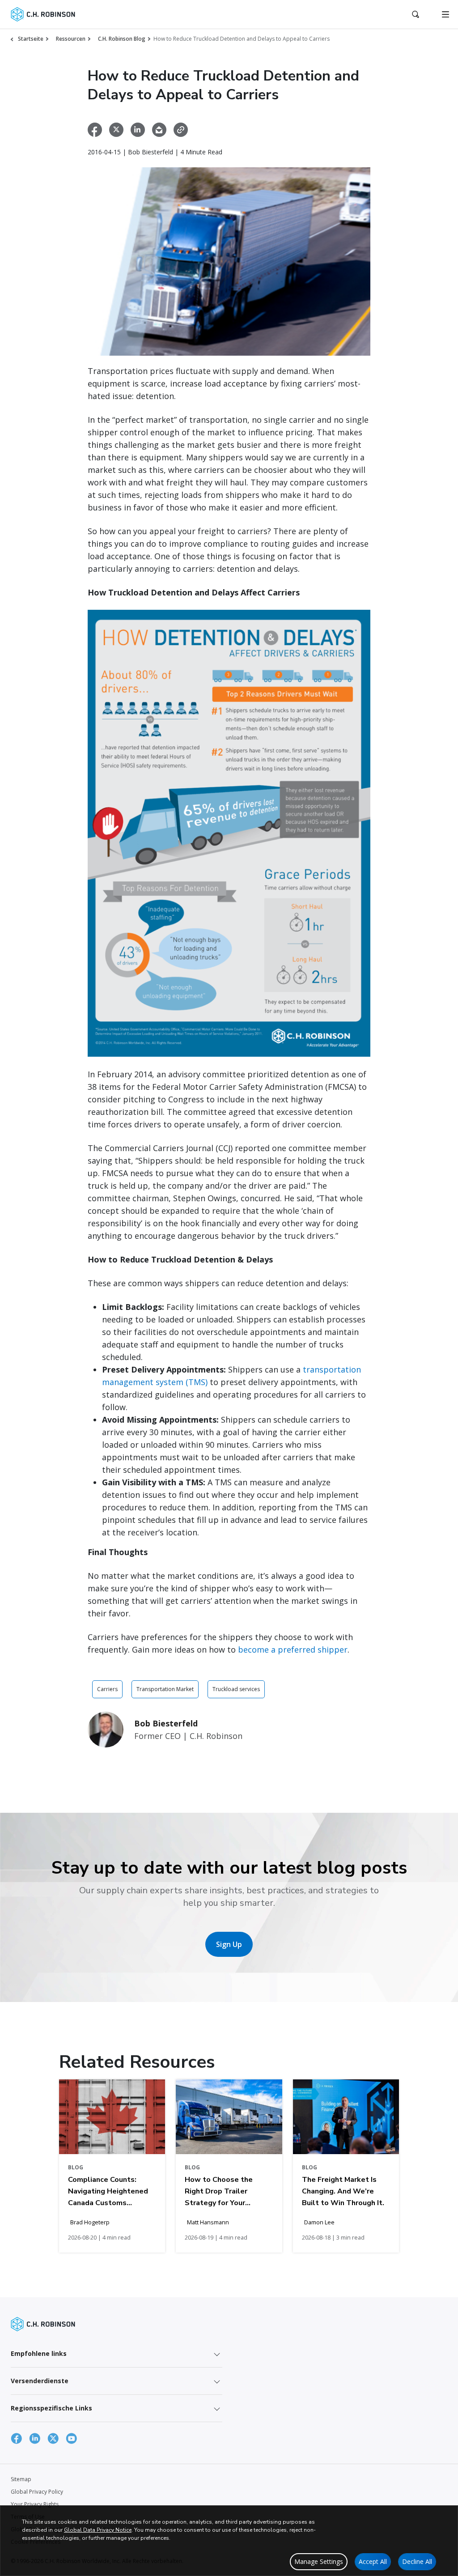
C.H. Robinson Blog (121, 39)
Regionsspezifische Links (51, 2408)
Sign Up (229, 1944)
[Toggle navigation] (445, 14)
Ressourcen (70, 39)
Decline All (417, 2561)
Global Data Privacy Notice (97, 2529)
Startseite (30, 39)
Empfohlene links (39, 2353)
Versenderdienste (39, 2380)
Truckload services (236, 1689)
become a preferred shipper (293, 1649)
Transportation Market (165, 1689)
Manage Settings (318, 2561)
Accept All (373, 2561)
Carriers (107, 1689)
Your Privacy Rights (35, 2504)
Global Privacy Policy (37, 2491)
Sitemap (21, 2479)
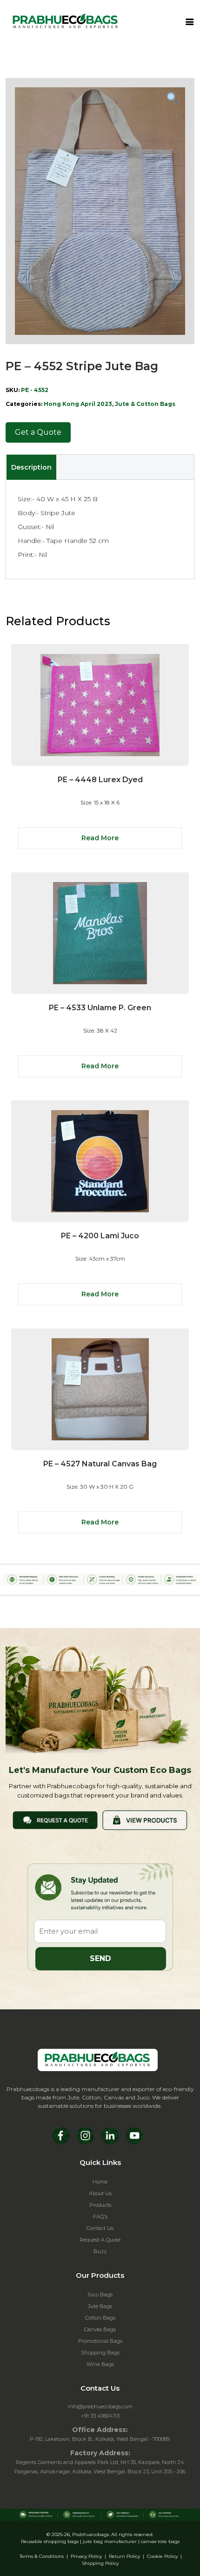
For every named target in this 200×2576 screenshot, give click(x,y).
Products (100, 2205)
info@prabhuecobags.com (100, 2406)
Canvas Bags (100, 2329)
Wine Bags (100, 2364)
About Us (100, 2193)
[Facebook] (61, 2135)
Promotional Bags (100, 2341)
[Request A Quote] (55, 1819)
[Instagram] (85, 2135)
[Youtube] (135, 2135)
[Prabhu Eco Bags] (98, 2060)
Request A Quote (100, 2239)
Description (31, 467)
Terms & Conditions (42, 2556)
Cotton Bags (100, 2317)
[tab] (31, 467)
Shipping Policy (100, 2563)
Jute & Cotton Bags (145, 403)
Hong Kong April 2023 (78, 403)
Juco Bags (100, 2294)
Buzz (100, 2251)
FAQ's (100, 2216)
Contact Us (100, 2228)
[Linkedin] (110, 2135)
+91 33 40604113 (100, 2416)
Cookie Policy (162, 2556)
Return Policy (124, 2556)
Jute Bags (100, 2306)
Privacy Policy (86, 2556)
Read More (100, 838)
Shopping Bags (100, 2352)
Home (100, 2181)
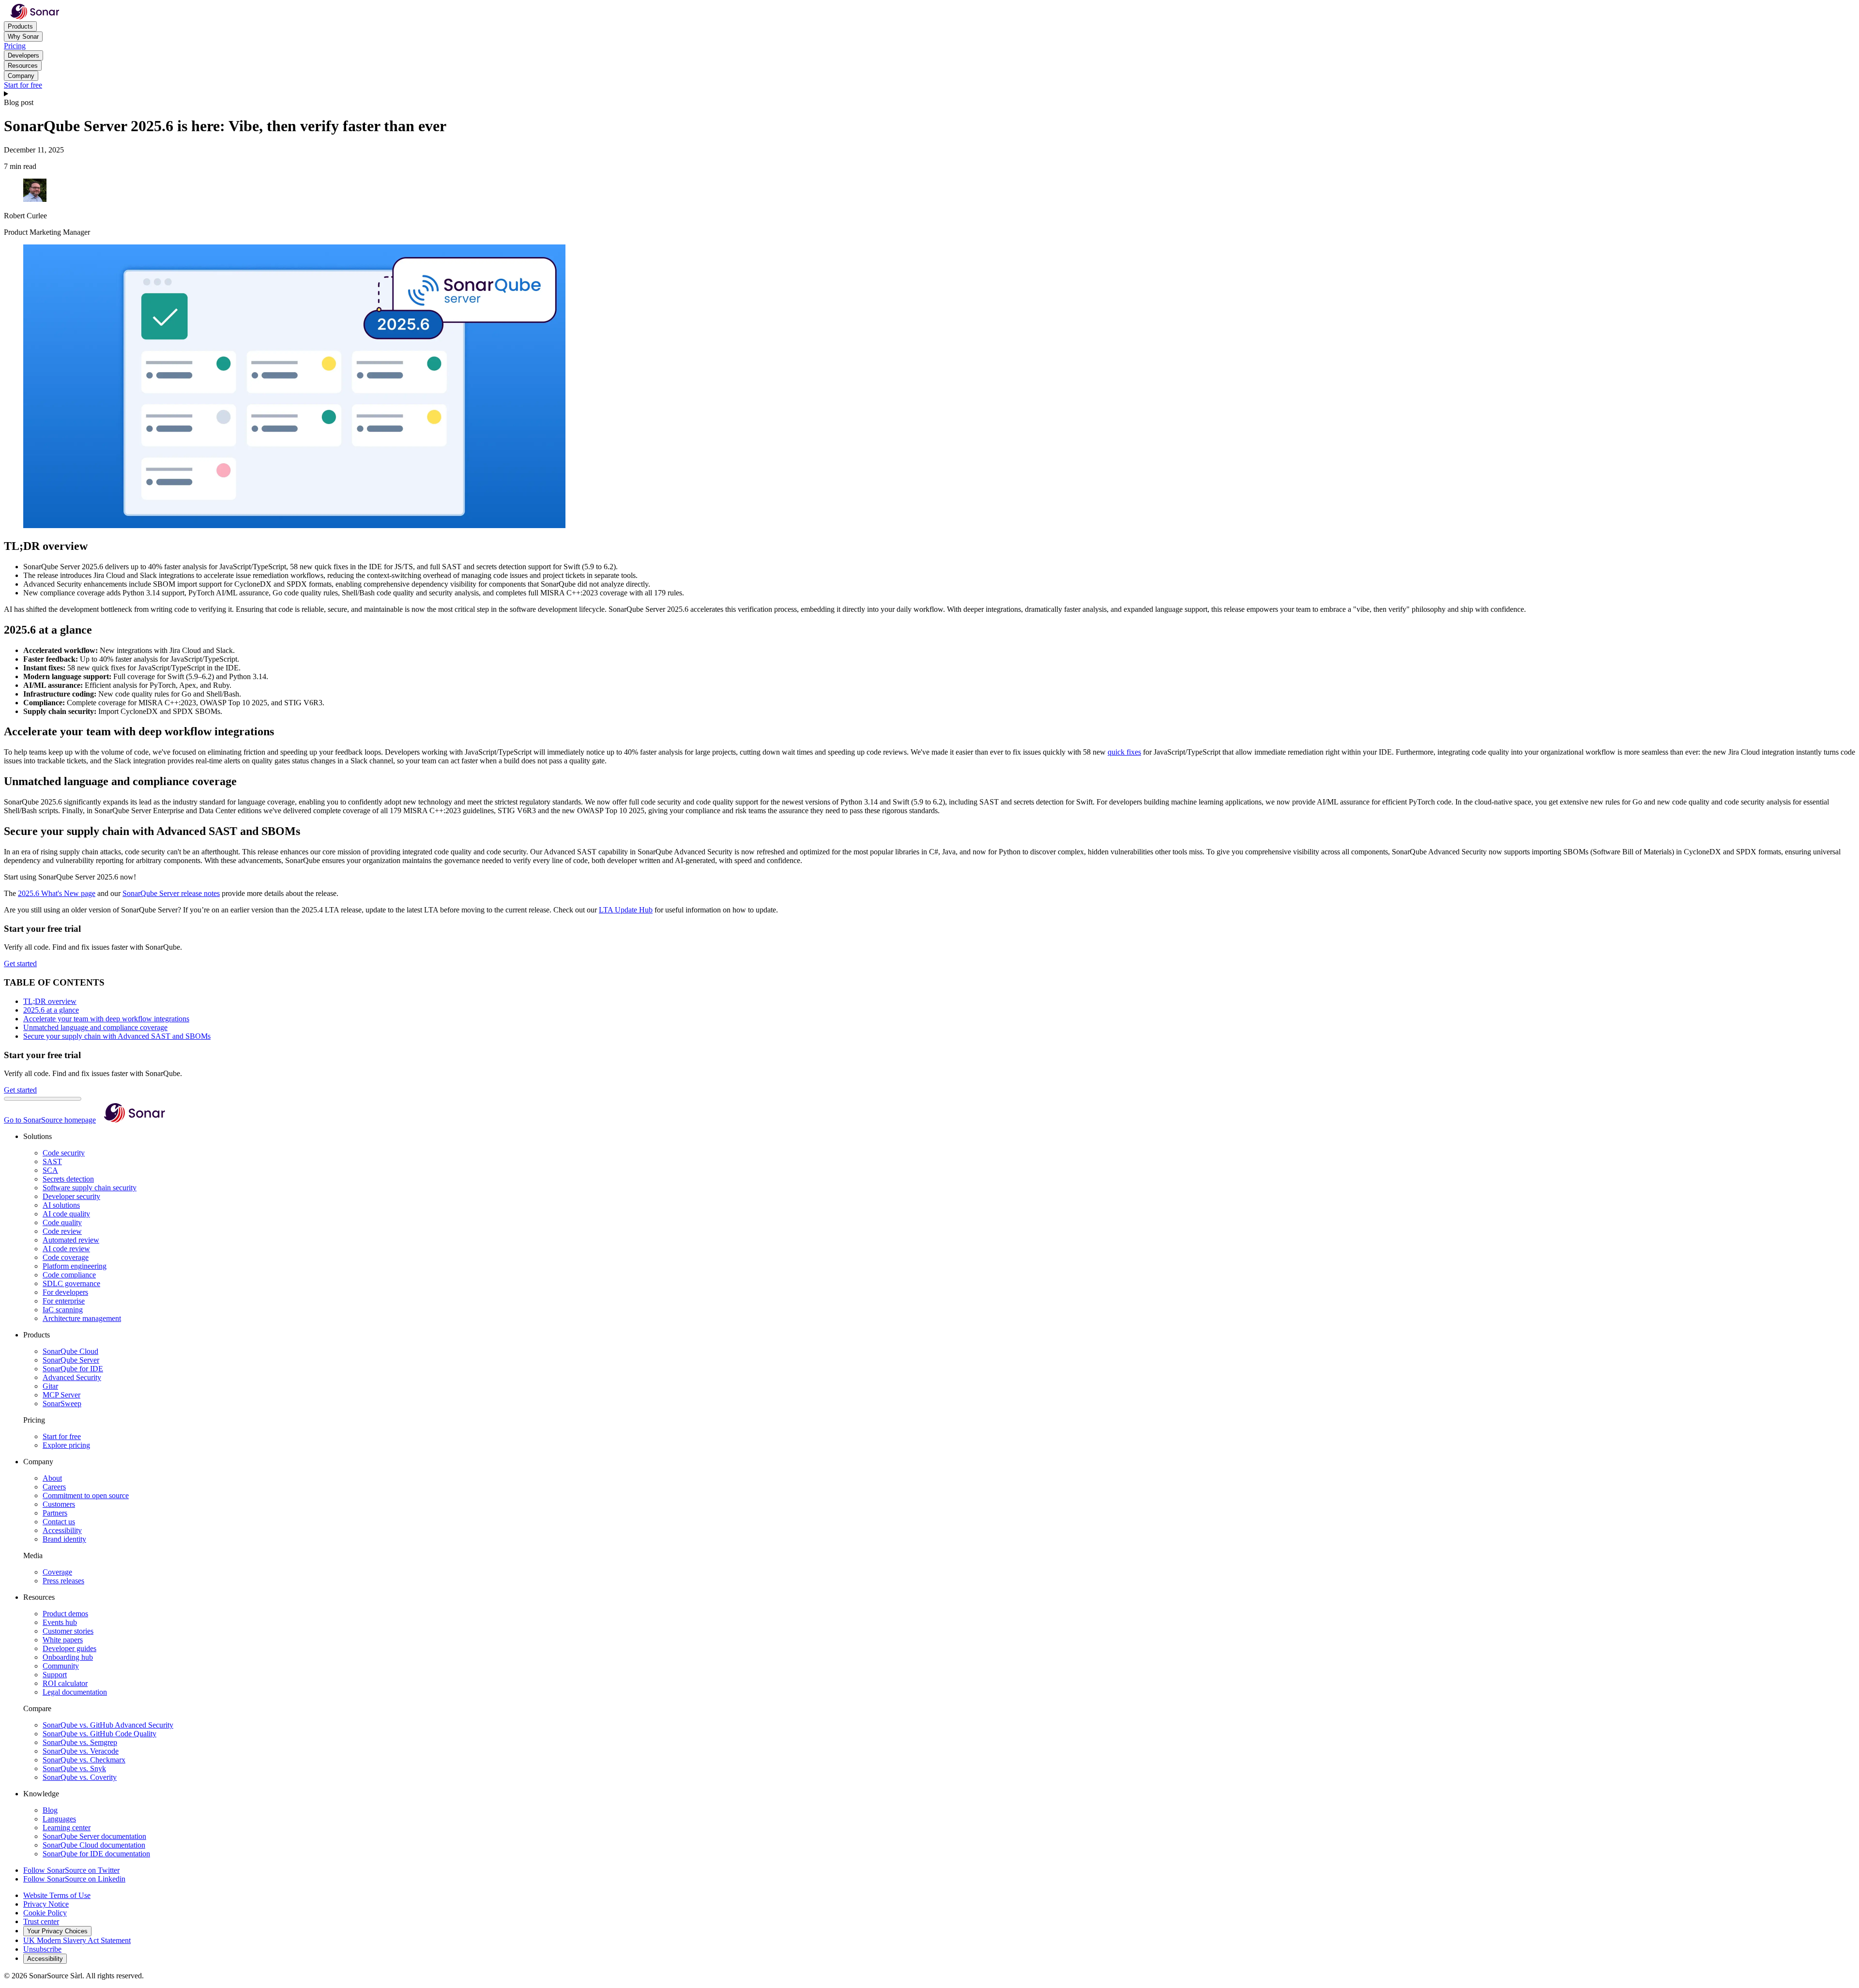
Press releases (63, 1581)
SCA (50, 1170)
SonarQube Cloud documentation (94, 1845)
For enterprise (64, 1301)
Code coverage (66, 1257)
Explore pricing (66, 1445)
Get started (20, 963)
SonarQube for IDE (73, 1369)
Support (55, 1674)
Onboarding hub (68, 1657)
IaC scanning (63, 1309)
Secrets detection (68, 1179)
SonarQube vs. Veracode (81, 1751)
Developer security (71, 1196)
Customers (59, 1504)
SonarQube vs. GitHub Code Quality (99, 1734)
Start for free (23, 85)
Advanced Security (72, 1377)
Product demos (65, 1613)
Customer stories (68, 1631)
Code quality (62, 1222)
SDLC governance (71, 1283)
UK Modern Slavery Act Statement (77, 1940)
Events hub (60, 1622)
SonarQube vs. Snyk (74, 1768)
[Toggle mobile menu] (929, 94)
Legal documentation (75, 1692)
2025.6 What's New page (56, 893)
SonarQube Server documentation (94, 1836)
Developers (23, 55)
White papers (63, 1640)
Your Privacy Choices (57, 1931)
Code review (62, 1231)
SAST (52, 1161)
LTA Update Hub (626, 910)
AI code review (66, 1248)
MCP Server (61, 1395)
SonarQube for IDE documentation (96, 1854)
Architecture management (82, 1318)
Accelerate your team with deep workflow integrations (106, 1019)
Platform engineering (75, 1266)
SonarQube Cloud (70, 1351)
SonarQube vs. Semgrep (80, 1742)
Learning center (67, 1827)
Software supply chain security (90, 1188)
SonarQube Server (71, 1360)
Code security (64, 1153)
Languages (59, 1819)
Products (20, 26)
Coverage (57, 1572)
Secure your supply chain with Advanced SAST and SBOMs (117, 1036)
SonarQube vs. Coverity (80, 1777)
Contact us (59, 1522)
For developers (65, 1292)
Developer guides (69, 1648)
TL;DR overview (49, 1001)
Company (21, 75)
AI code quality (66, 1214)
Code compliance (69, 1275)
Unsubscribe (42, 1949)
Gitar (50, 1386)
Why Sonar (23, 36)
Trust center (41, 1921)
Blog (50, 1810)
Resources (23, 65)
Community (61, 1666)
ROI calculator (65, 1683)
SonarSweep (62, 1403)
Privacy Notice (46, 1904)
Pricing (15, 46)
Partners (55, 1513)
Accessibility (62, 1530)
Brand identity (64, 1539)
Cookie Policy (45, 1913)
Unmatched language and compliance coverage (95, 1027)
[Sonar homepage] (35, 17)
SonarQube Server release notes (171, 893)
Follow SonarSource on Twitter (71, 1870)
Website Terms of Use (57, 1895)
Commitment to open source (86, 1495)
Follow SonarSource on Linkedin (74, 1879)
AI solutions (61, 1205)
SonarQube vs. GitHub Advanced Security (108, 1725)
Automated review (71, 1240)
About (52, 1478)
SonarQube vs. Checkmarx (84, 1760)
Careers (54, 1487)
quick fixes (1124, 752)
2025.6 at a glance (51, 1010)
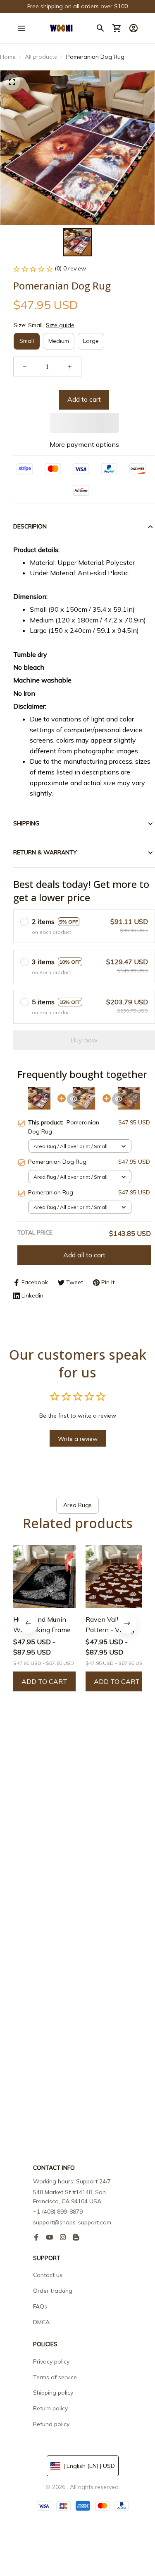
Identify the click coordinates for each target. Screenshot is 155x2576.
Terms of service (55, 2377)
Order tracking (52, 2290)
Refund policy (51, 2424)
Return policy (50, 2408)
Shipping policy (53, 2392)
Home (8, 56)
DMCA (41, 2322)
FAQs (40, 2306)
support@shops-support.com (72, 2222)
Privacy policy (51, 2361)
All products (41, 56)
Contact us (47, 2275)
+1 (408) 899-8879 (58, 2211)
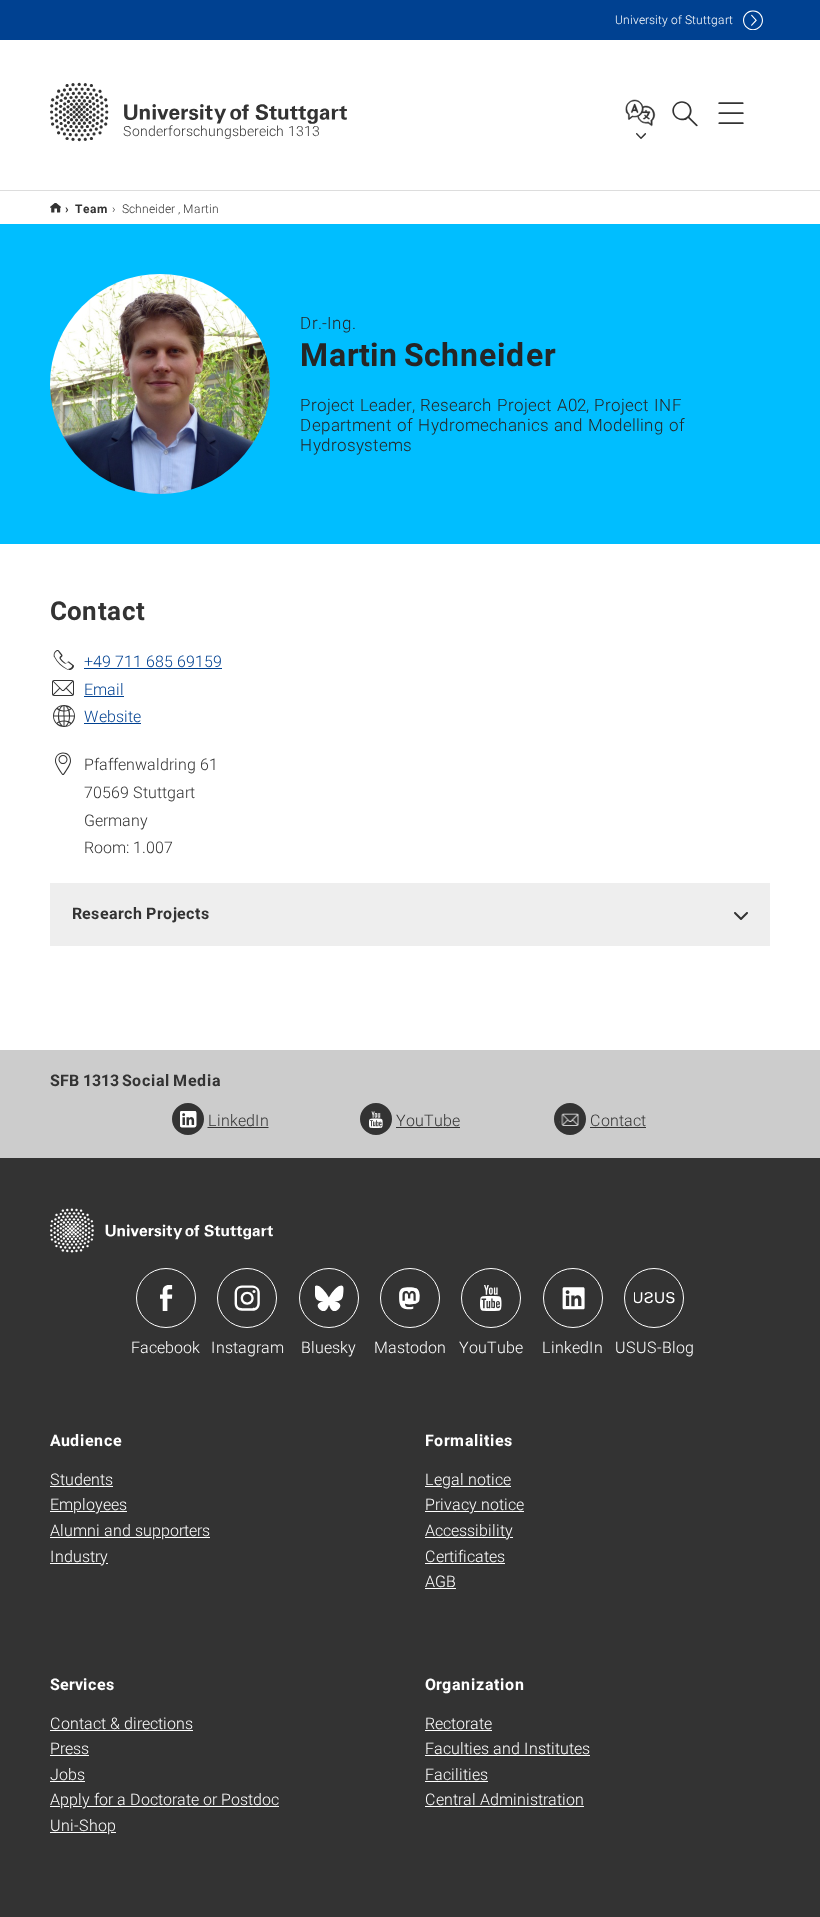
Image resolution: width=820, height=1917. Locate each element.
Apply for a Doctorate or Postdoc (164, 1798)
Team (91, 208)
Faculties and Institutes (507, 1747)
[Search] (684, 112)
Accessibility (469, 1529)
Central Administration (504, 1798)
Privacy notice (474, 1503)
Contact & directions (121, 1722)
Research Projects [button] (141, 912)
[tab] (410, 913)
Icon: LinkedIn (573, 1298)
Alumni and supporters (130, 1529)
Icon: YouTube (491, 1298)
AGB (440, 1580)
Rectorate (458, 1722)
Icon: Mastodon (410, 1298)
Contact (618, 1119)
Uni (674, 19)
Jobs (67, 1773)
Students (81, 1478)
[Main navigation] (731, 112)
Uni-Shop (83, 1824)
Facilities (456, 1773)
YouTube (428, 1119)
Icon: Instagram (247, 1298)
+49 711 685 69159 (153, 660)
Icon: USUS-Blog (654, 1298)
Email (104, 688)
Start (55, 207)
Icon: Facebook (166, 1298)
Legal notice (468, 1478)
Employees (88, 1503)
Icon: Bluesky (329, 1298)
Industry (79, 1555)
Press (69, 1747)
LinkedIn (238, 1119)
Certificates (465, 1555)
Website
□ □ □ □ □ □ □
§ Task details
Would you copy out exactly the lines above that start at the one containing "Developer security (71, 1196)" and end at the one containing "Brand identity (64, 1539)", inclusive?

§ Solution below
Developer security (71, 1196)
Customers (59, 1504)
SonarQube vs. GitHub Code Quality (99, 1734)
Start for free (23, 85)
Advanced Security (72, 1377)
Product demos (65, 1613)
Customer stories (68, 1631)
Code quality (62, 1222)
SDLC governance (71, 1283)
UK Modern Slavery Act Statement (77, 1940)
Events hub (60, 1622)
SonarQube vs. Snyk (74, 1768)
[Toggle mobile menu] (929, 94)
Legal documentation (75, 1692)
2025.6 What's New page (56, 893)
SonarQube Server documentation (94, 1836)
Developers (23, 55)
White papers (63, 1640)
Your Privacy Choices (57, 1931)
Code review (62, 1231)
SAST (52, 1161)
LTA Update Hub (626, 910)
AI code review (66, 1248)
MCP Server (61, 1395)
SonarQube for IDE documentation (96, 1854)
Architecture management (82, 1318)
Accelerate your team with deep workflow integrations (106, 1019)
Platform engineering (75, 1266)
SonarQube Cloud (70, 1351)
SonarQube vs. Semgrep (80, 1742)
Learning center (67, 1827)
Software supply chain security (90, 1188)
SonarQube Server (71, 1360)
Code security (64, 1153)
Languages (59, 1819)
Products (20, 26)
Coverage (57, 1572)
Secure your supply chain with Advanced SAST and SBOMs (117, 1036)
SonarQube vs. Coverity (80, 1777)
Contact us (59, 1522)
For developers (65, 1292)
Developer guides (69, 1648)
TL;DR overview (49, 1001)
Company (21, 75)
AI code quality (66, 1214)
Code compliance (69, 1275)
Unsubscribe (42, 1949)
Gitar (50, 1386)
Why Sonar (23, 36)
Trust center (41, 1921)
Blog (50, 1810)
Resources (23, 65)
Community (61, 1666)
ROI calculator (65, 1683)
SonarSweep (62, 1403)
Privacy Notice (46, 1904)
Pricing (15, 46)
Partners (55, 1513)
Accessibility (62, 1530)
Brand identity (64, 1539)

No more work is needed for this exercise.